## Exercise goal
Change "table of contents" to "navigation panel" in the records below and give them again with everything else unchanged. Leave the pictures out of your answer.

----

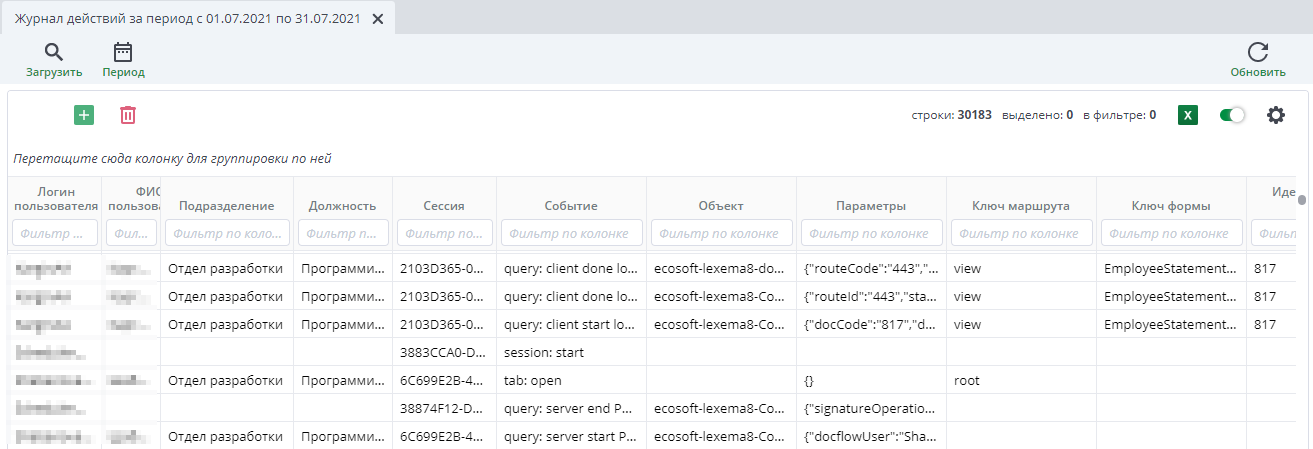Click the Загрузить magnifier icon
Viewport: 1313px width, 449px height.
click(x=54, y=53)
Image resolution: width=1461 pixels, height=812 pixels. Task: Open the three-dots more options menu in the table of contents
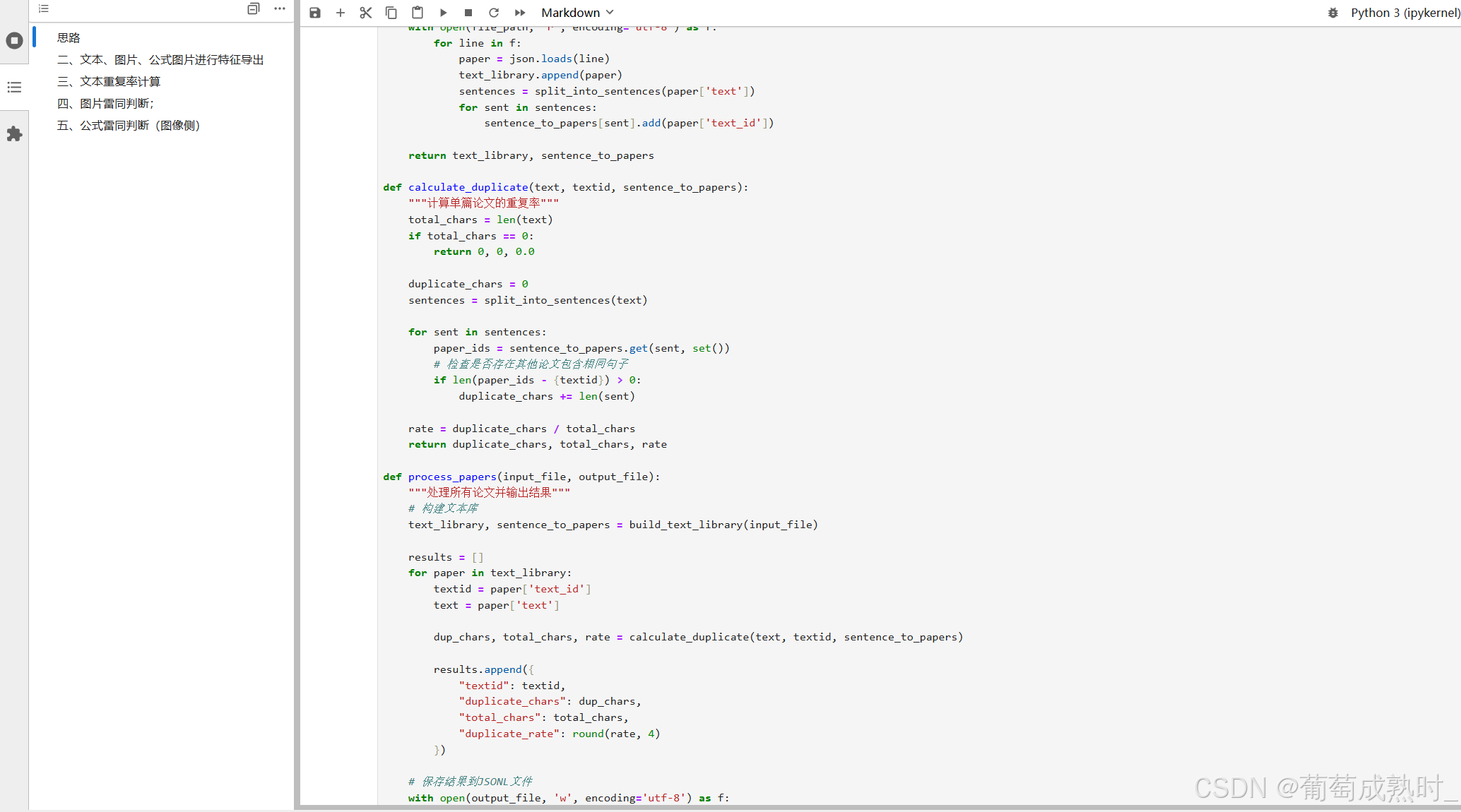click(280, 8)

----

## Complete response
Click the Загрузить magnifier icon
Viewport: 1313px width, 449px height.
click(x=54, y=53)
Image resolution: width=1461 pixels, height=812 pixels. Task: Open the three-dots more options menu in the navigation panel
click(280, 8)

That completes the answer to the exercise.